Drugs originally designed for other conditions are also important in the treatment of lupus. For instance, many lupus patients take Plaquenil (hydroxychloroquine), an antimalarial drug, to prevent flare-ups and reduce pain and other side effects. Early in the pandemic, hydroxychloroquine became difficult to get when people thought it could work clinically against COVID-19—which it doesn’t, Dr. Koumpouras says.
But it is the targeted treatments that could “move the needle” on helping more patients reach remission, Dr. Koumpouras says. With the three most recent medications, “we’ve actually improved the treatment outcomes for patients with SLE,” he says. “We know that, statistically, patients will do better on these treatments.”

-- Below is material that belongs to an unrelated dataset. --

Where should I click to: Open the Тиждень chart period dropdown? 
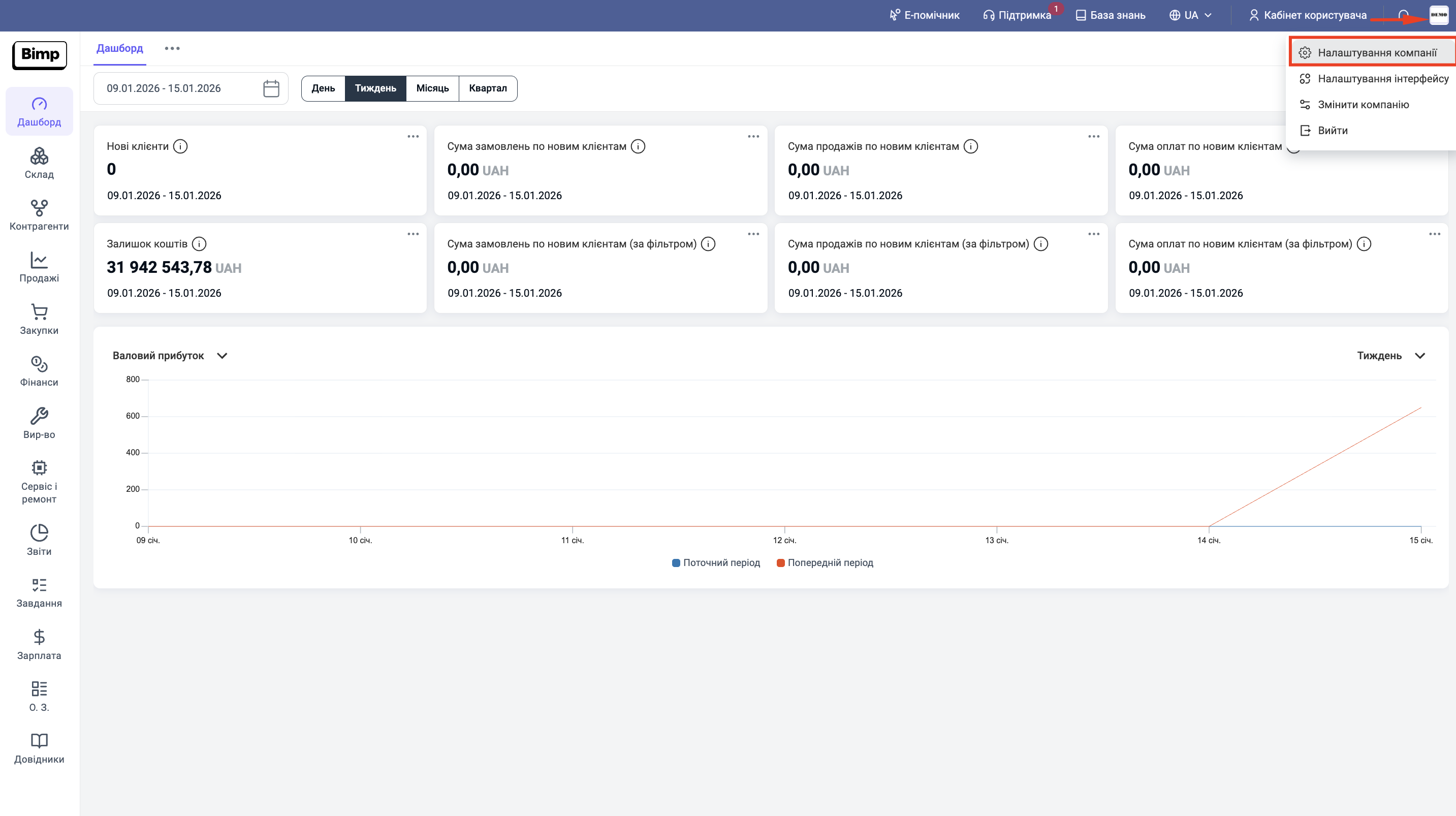click(x=1419, y=356)
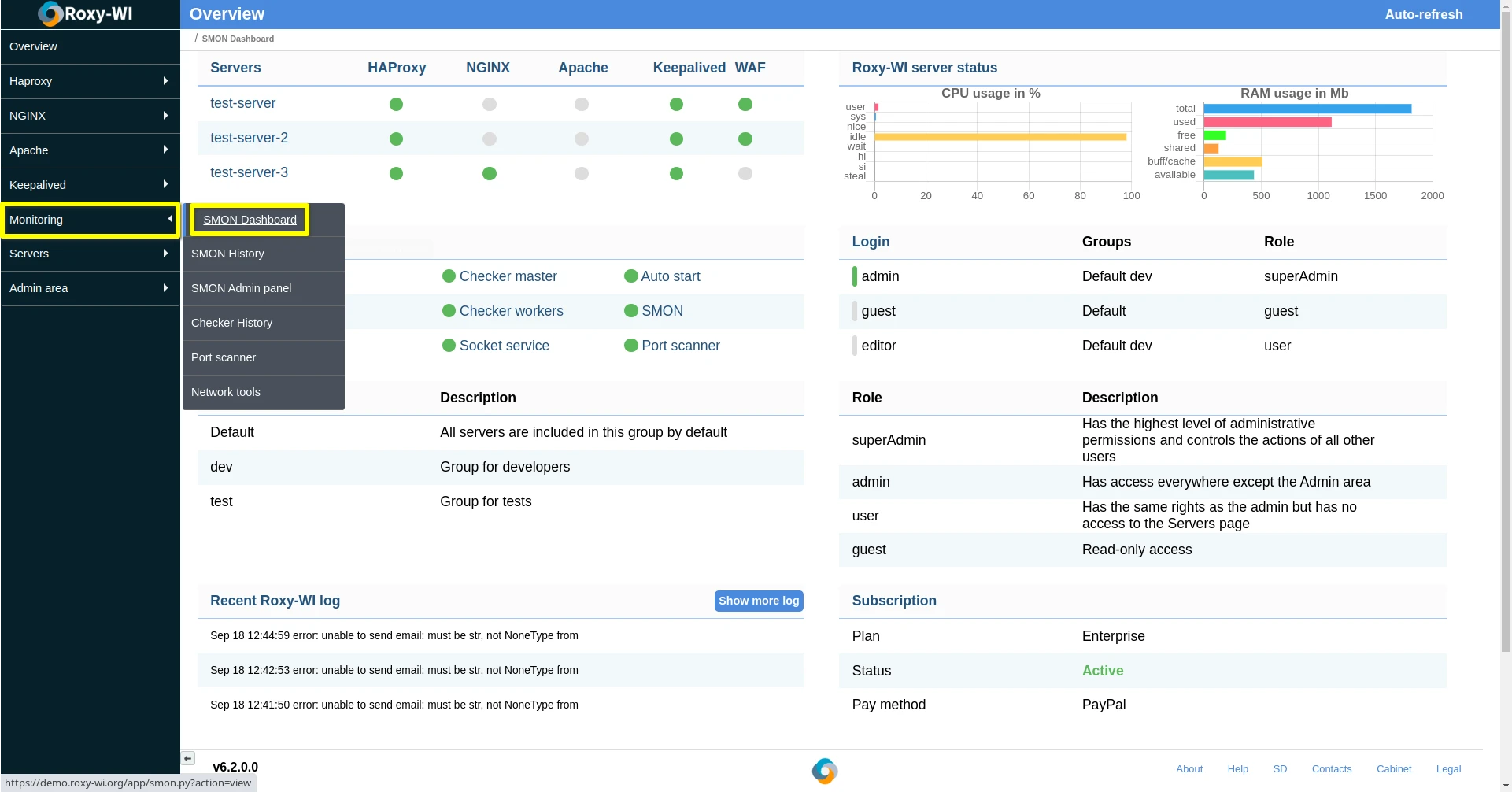The width and height of the screenshot is (1512, 792).
Task: Click the Roxy-WI logo in the sidebar header
Action: (84, 13)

A ‘personalized medicine’ approach to lupus
Lupus manifests differently from patient to patient, which is one thing providers in the Yale Lupus Program have come to expect. “Lupus is like snowflakes in that no two cases are alike,” Dr. Koumpouras says. The goal is to develop a personalized plan geared to lessen the impact of the disease on that patient’s life, he explains. “Then, I tend to see patients more frequently—maybe at four weeks instead of the typical three or four months after I first meet them,” he says. “We clinically measure how patients are doing with different scales and track their progress, aiming for a goal of remission or low disease activity.”

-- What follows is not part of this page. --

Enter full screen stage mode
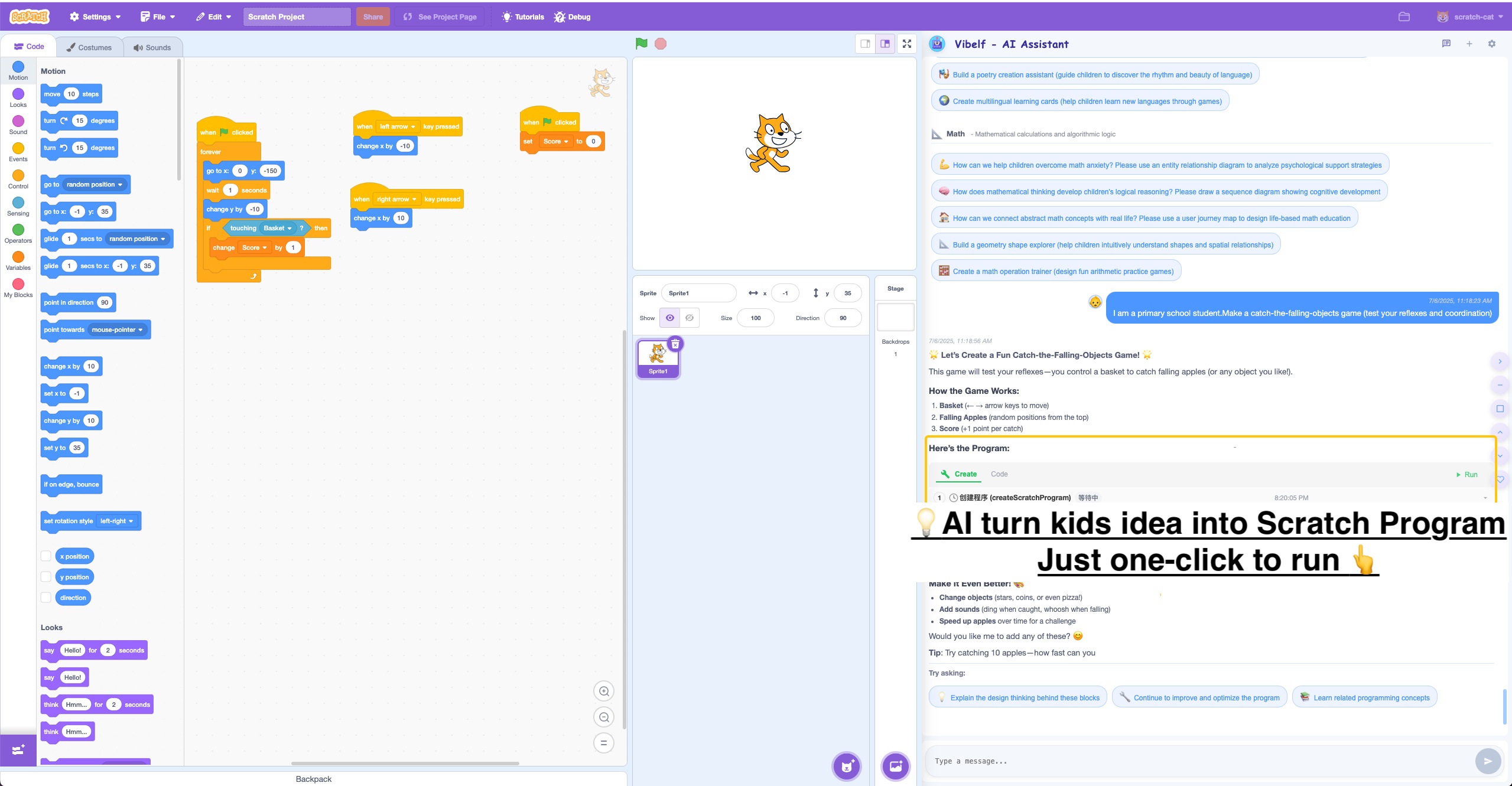Screen dimensions: 1512x786 pos(906,44)
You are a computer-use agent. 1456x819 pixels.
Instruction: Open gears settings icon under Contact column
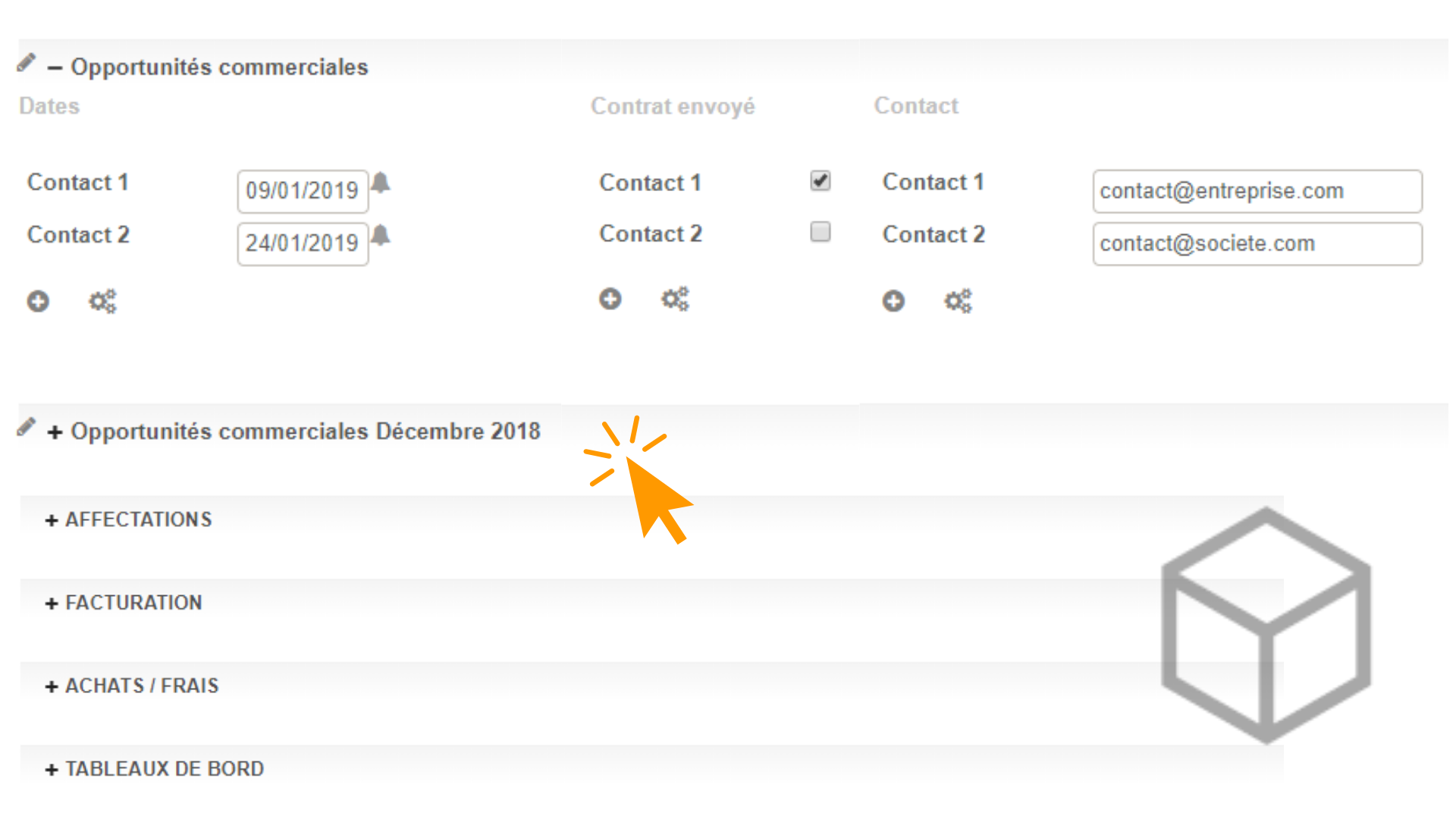click(x=958, y=301)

Jacinta Renaldi, APRN, who manages the Yale Lupus Center wellness clinic, highlights that lupus patients need to keep monitoring their condition. The clinic provides support for everything from understanding the disease to navigating insurance. The Yale Lupus Program provides patients with access to other rheumatologists, as well as to cardiologists, dermatologists, nephrologists, and other specialists. If a patient is seeing multiple providers, Renaldi helps them navigate their appointments.
It’s not unusual for patients who are experiencing relief from symptoms to stop taking their medicine, and she helps them manage that as well. “Younger people, in their teens and 20s especially, want to be like their peers. They don’t want to take medications and feel like they’re different,” Renaldi says. “So, you break down barriers and try to get them to understand the medications and how they work.”

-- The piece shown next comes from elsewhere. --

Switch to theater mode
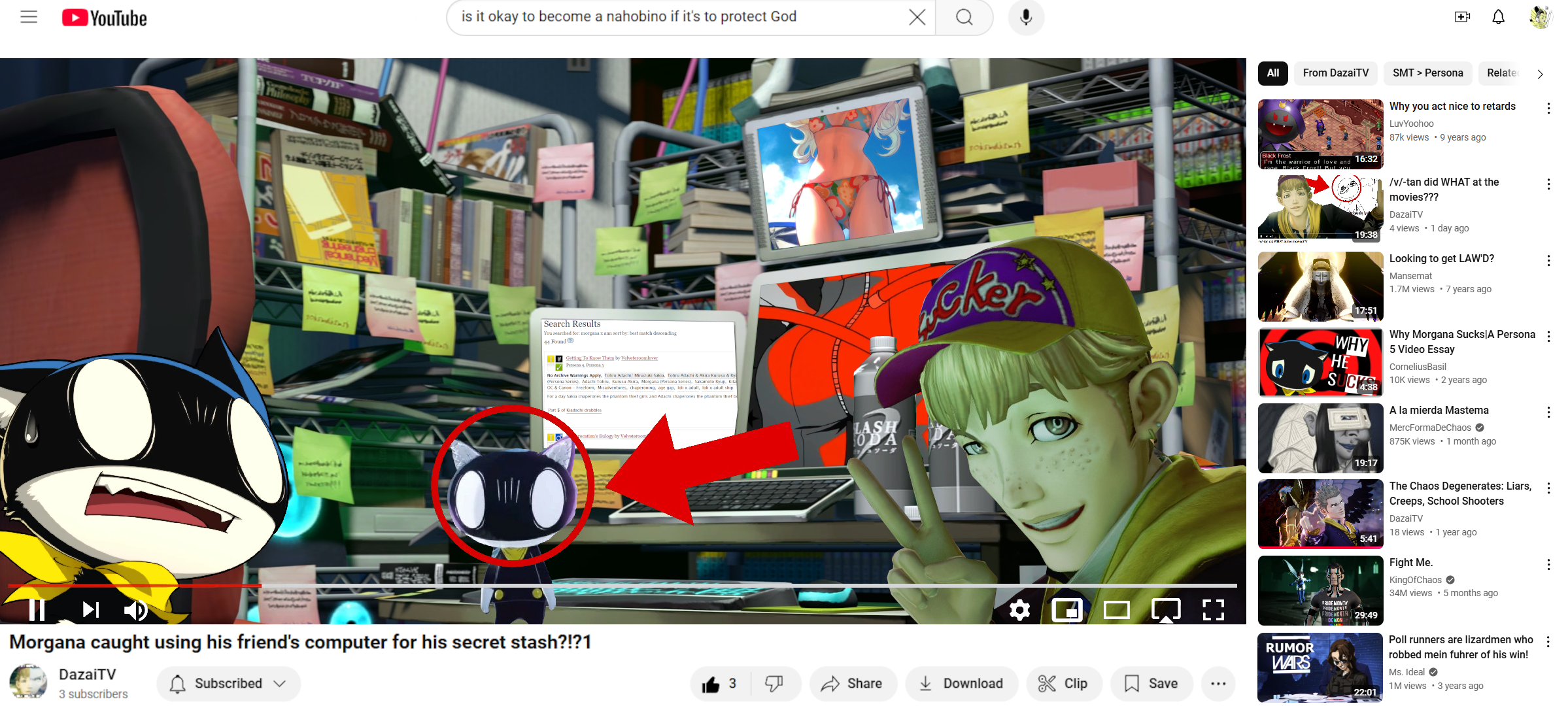1568x706 pixels. [1116, 610]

The Yale Lupus Program also includes a pediatric transition program for young adults that emphasizes education and shared decision-making, as the transition into adult care is an at-risk period for young SLE patients.
Renaldi also discusses flare-up triggers, like cigarette smoking and sun exposure, which she says make lupus symptoms worse. She talks to women about pregnancy, and says women with lupus can get pregnant, but their pregnancy will be considered a high-risk one and should involve a maternal-fetal medicine specialist.
Vaccination is discussed too, since, medicine used to treat lupus patients can reduce vaccine efficacy. For example, if patients are getting a vaccination, they may need to take a break from certain lupus medications, since some of those work by decreasing the body’s ability to make certain antibodies. “When you’re treating lupus, reducing disease-related antibodies is good,” Renaldi says. “But when you are trying to vaccinate someone against another illness, you need the immune system to make the protective antibodies.”
More lupus research is needed
The new drugs won’t help everyone with lupus, but Drs. Koumpouras and Craft believe there will be more treatments in the future.
“In the last 10 years, we’ve started to understand a lot more about the pathogenesis [the development path] of the disease, and that’s been the major advance,” says Dr. Craft. “That understanding has led to these new drugs, and it will lead to the development of others.”